Try it >> Copy everything in the data below exactly except the pictures.

————————

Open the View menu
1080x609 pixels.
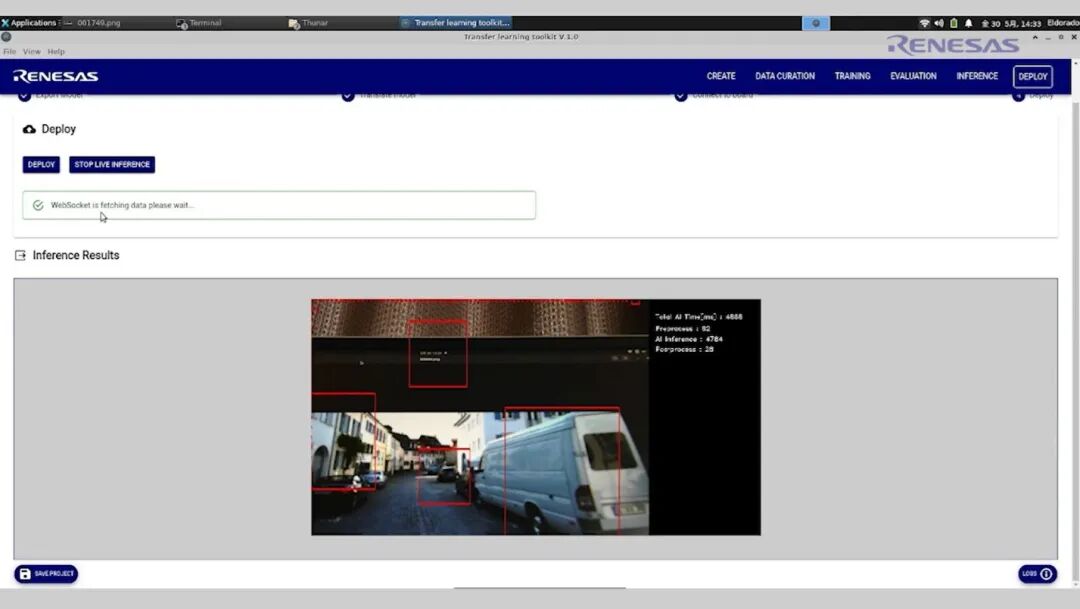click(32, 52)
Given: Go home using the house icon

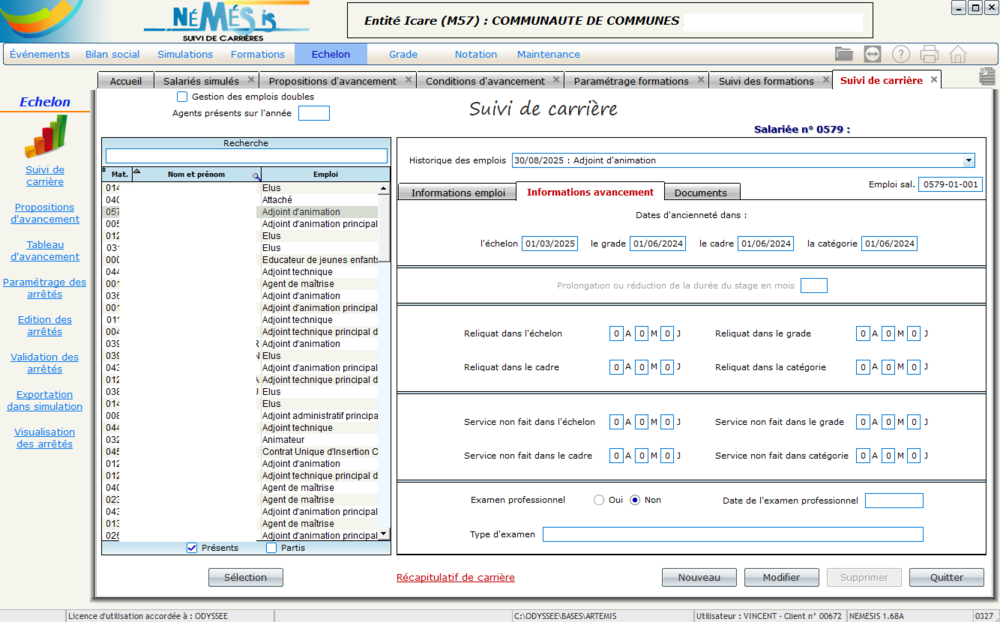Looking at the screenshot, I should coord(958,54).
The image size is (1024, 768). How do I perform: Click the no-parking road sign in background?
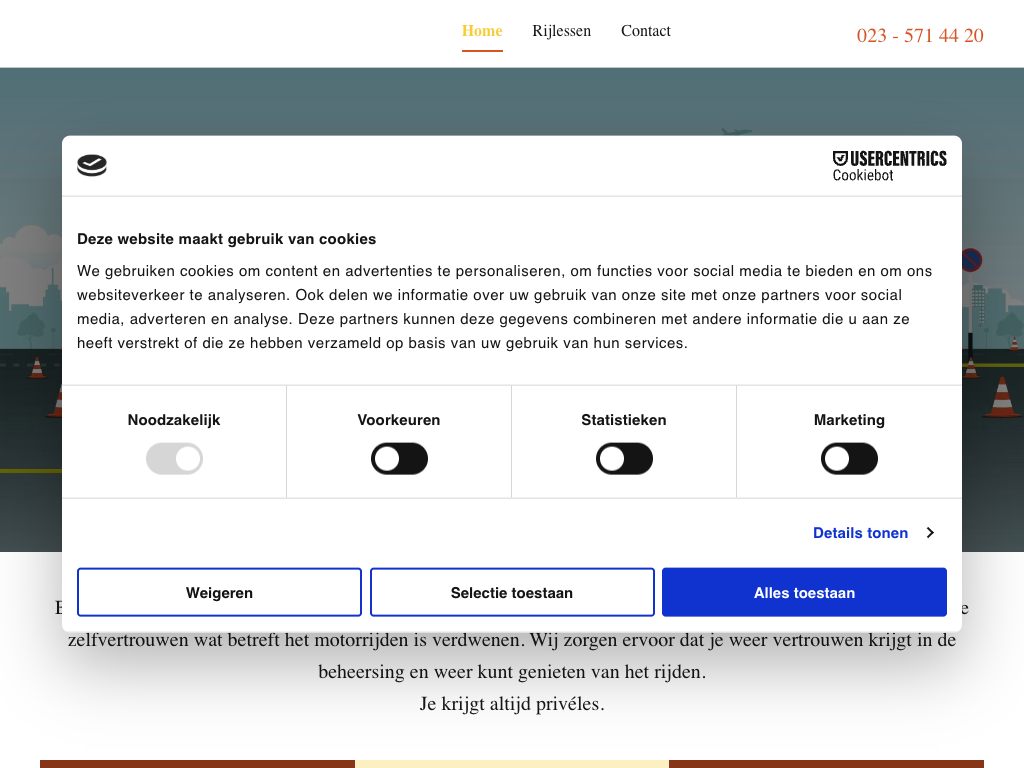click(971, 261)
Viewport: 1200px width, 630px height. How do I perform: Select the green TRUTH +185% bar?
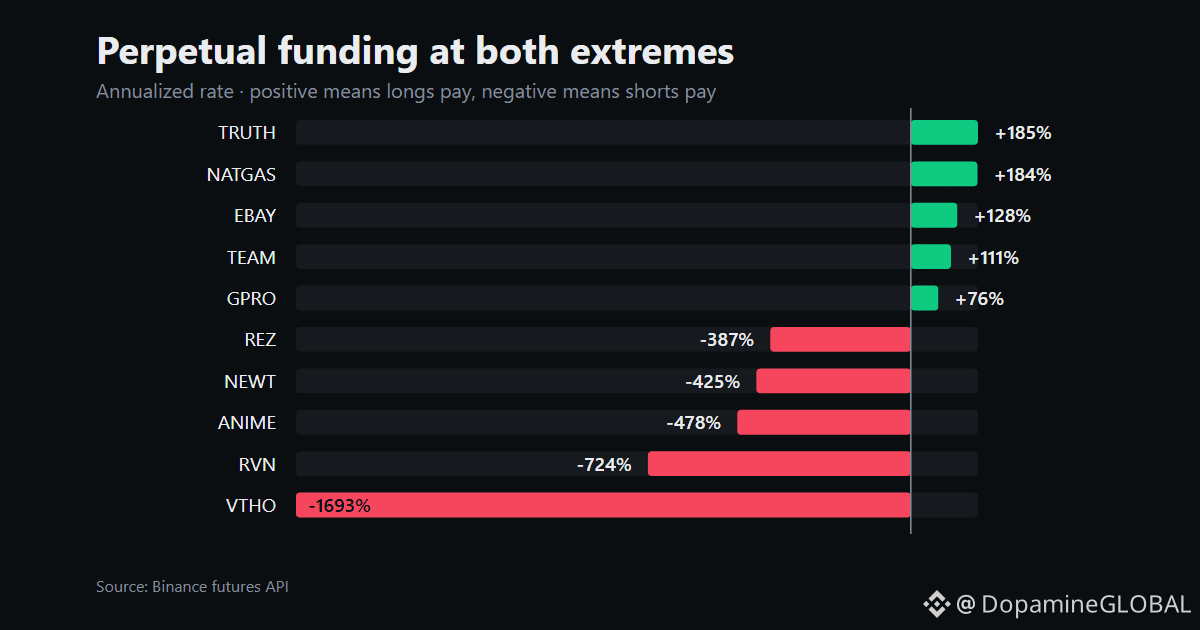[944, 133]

————————

Response to the exercise >>
Open the View menu
1080x609 pixels.
click(32, 52)
Given: Go home using the house icon

Looking at the screenshot, I should coord(958,54).
The image size is (1024, 768). How do I perform: Click the no-parking road sign in background?
click(971, 261)
Viewport: 1200px width, 630px height. How do I perform: Select the green TRUTH +185% bar?
[944, 133]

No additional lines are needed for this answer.